L’empereur Louis désigna son fils Lothaire pour succéder, après sa mort, à toutes les couronnes que Dieu lui avait accordées par les mains de son père [en 817], et pour porter le nom d’empereur. A cause de cela, ses autres fils entrèrent en courroux.

La même année Bernard, fils de Pépin, né d’une concubine, écoutant les exhortations d’hommes pervers, se révolta contre son oncle, et voulut le détrôner. De tous côtés, il était entouré de conseillers impies. A cette nouvelle, l’empereur partit d’Aix-la-Chapelle, et arriva à Châlons. Là, vint au devant de lui Bernard avec tous ses coupables conseillers, et ils se recommandèrent à sa bonté. Dans cette même ville, l’empereur célébra la fête de Noël, et de là il retourna à Aix. Après Pâques, il tint une assemblée générale de ses peuples, et rechercha toutes les menées perfides des traîtres dans cette conspiration. On trouva que, parmi les Francs comme parmi les Lombards, plusieurs s’étaient laissés entraîner à la séduction. Ils furent tous jugés et condamnés à mort, à l’exception des évêques, qui plus tard furent déposés sur leurs propres aveux. De ce nombre fut Anselme, évêque de Milan, Wolvod de Crémone, et Théodulf d’Orléans[7]. L’empereur ne voulut point faire exécuter lui-même la sentence capitale portée contre les criminels. Mais ses conseillers firent crever les yeux à Bernard [en 818], et de même à ceux qui l’avaient exhorté à la rébellion, Éggidéon, Reginhard et Reginhaire. Celui-ci était fils de la fille de Hardrad, duc d’Austrasie, perfide qui longtemps avant avait déjà voulu se révolter contre son souverain Charlemagne, et qui subit le même supplice que son petit-fils et ses partisans.
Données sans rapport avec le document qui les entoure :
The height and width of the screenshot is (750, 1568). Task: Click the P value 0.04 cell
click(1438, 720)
Bernard mourut trois jours après avoir perdu les veux. A cette nouvelle l’empereur s’abandonna à une vive douleur, pleura pendant longtemps, se confessa en présence de tous les évêques, et, d’après leur jugement, s’imposa une pénitence pour la seule faute de n’avoir point empêché ses conseillers de commettre cette cruauté. C’est pourquoi il donna beaucoup aux pauvres pour le salut de son âme.
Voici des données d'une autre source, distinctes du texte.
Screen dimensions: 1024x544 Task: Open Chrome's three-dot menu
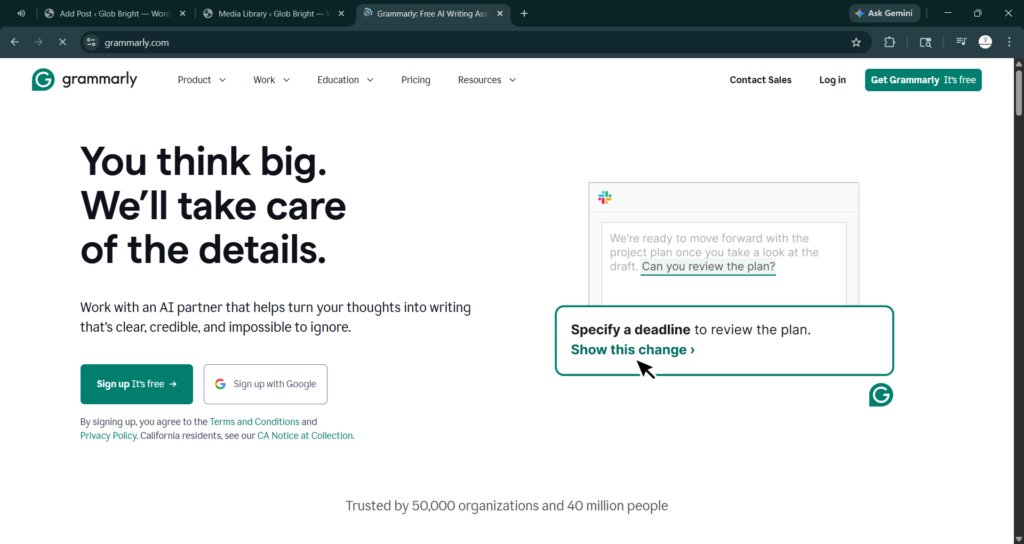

A la même époque, il fit tonsurer ses frères, Drogon, Hugues et Théodoric, afin de prévenir la discorde, et les fit instruire dans les sciences libérales. Dans la suite il les établit d’une manière honorable. Il donna à Drogon un évêché, et à Hugues un monastère.
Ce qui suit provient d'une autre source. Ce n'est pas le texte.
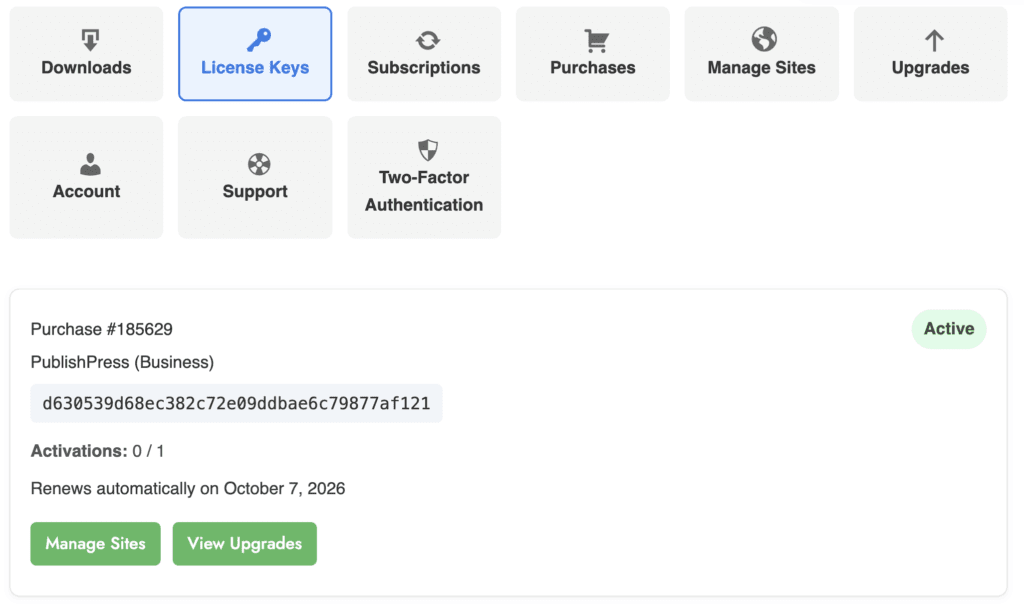Screen dimensions: 1024x607
Task: Click the blue key icon
Action: [x=258, y=40]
Le seigneur empereur se porta alors dans le pays des Bretons à la tête d’une armée. Leur duc Morman fut tué, et toute sa terre fut soumise au pouvoir de l’empereur. A son retour il trouva la reine Hemengarde, malade de la fièvre, et peu de jours après elle mourut en paix.

L’année suivante [819], il épousa la fille du duc Guelf, de la plus illustre race des Bavarois. Elle se nommait Judith, et sortait par sa mère d’une famille très noble parmi les Saxons. Louis la couronna reine : elle était très belle. La même année, il tint son plaid général à Ingelsheim, maison royale.

L’année suivante [820], il envoya son armée contre les Esclavons qui habitaient à l’Orient. Leur duc nommé Lindewit fut réduit à fuir, et son territoire fut dévasté. L’armée rentra ensuite dans ses foyers.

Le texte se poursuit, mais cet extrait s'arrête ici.